Notamment, il explique très bien pourquoi Hokusaï, éminemment connu en Occident, ne le fut que grâce à l'intérêt de collectionneur étranger et en particulier d'Edmond de Goncourt à la fin du XIXe siècle. « Cette gloire un peu douteuse et ce long oubli n'étaient pas sans causes. Hokusaï était par excellence un peintre « vulgaire », et l'un des sommets de cette école vulgaire de l'ukiyo-e, au sens où l'on peut entendre la vulgarité selon la civilité japonaise, qui assimile au vulgaire l'expression, même très raffinée, d'un quotidien non sublimé. Cet art de l'ukiyo-e, ou « Images du monde fluctuant », connu en Occident essentiellement à travers l'estampe, ce monde de tous les jours saisi sur le vif, ne concernait pas en effet ceux-là qui s'estimaient la fleur de la société. Elle était déjà trop loin des belles impressions de la cérémonie et de la tradition, et des écoles de peinture qui continuaient d'illustrer celle-ci : le Yamato-e (ou style purement nippon), l'école Tosa, l'école de Kano et l'école Rimpa, issue de Ogata Kôrin ». HokusaÏ, artiste d'une forme d'art peu prestigieuse, extrêmement intéressante car nous renseignant sur le quotidien dans le Japon ancestral, n'aurait donc sans doute jamais été connu s'il n'avait pas quelque chose de plus que ses confrères. Baatsch parle de « génialité ». Une « folie » pourrait-on sans doute dire, tant Hokusaï semblait obnubilé par le dessin au point d'y exceller et, finalement, après en avoir atteint la quintessence, de ne pas hésiter à tenter de pousser les limites de son Art, avec les risques que cela comporte. « D'autres avaient tracé la voie, mais n'avaient pas osé. Ils n'avaient pas osé [sic]. Ils ne s'étaient pas aventurés à traiter du même pied le jeu des enfants et celui des dieux, l'élégance ravissante des jeunes filles de la bonne société et les privilèges plus scabreux des femmes fardées des quartiers réservés.
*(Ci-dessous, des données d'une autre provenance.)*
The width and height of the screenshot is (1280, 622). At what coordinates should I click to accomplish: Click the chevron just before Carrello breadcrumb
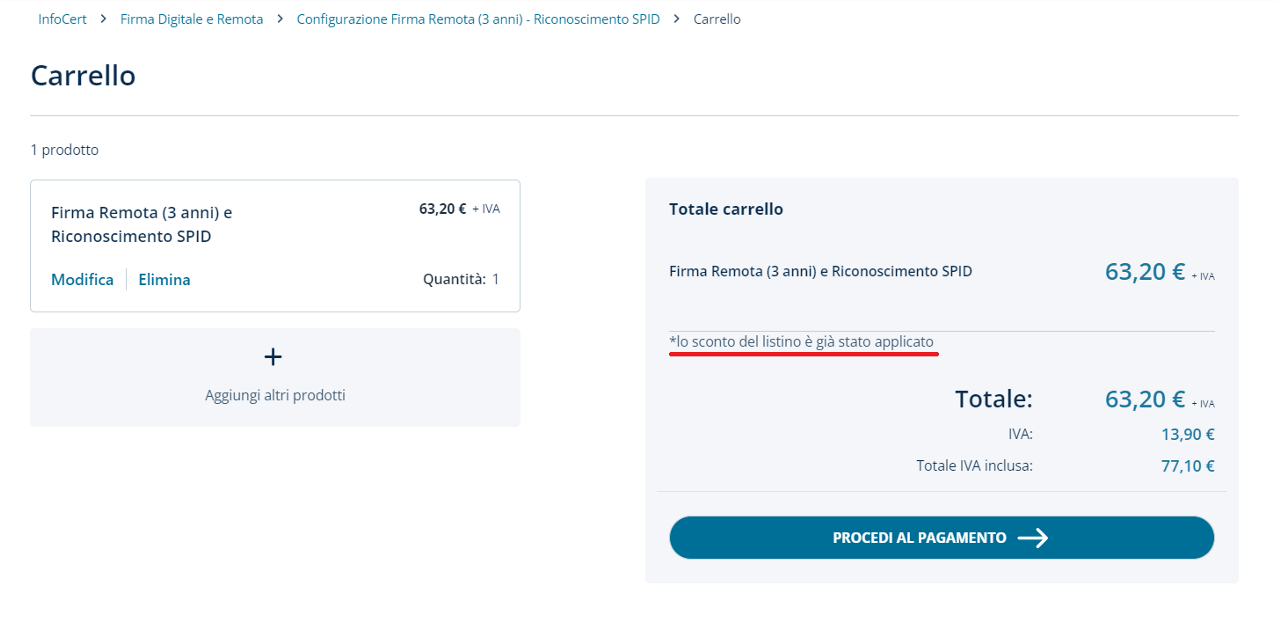tap(677, 19)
Ils n'avaient pas mêlé les carpes et les animaux familiers avec les rêveries démiurgiques, et quelquefois démoniaques d'une humanité pleine aussi de songes terribles. Cet affadissement du goût – alors même que la technique était à son apogée – cet affadissement de pensée auquel donnent trop souvent lieu des longues paix surveillées, il allait les secouer au nom d'une génialité capable de tout intégrer, capable de lier l'observation la plus aiguë du monde à la grandiose mise en scène des fantômes ».